09 - Working With AI
Skills to Build to Use AI Effectively
The biggest gains from AI don’t come from buying a fancier model - they come from people who know how to drive it. These are the skills worth investing in.
Prompt Engineering
Writing clear, specific instructions: give the model a role, show examples, state the format you want, and tell it what to do when it’s unsure. The single highest-leverage AI skill.
Context Curation
Knowing what to put in the prompt and what to leave out. Feeding the right document, the right examples, and the right constraints - not everything you have.
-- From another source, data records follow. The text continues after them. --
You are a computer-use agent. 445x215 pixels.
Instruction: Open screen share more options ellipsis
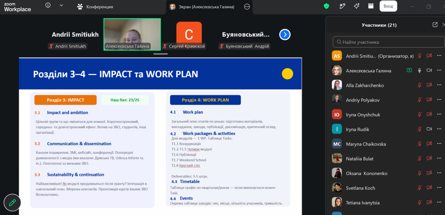(x=247, y=7)
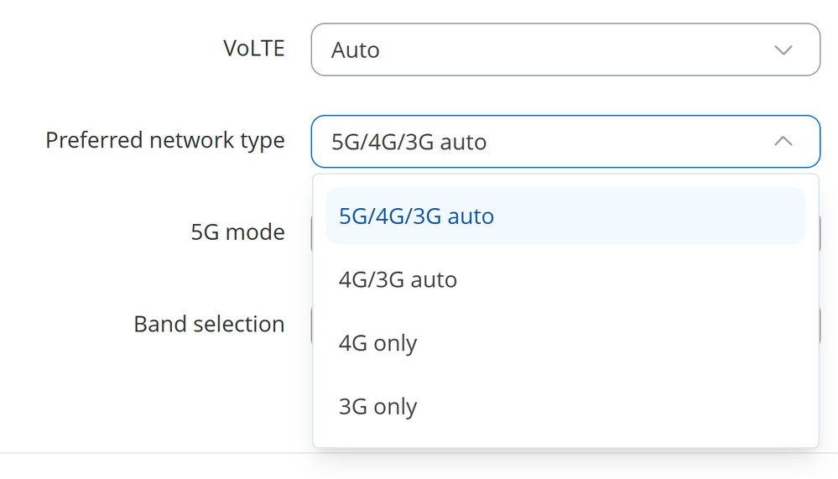The image size is (838, 479).
Task: Click blank area right of 4G/3G auto text
Action: pyautogui.click(x=631, y=279)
Verification & Critical Reading
Treat AI output as a confident first draft, not a final answer. Spot hallucinations, check sources, and never publish anything you haven’t read.
Model & Tool Selection
Knowing when to use a small fast model, when to spend on a reasoning model, and when an agent or workflow is the better tool than a chat window.
Workflow Design
Breaking real work into steps an AI can do well, with humans in the loop at the right moments. The skill that turns a clever demo into a real productivity gain.
Privacy & Data Hygiene
Knowing what is safe to paste into which tool, when to use a private model, and how to handle customer data responsibly.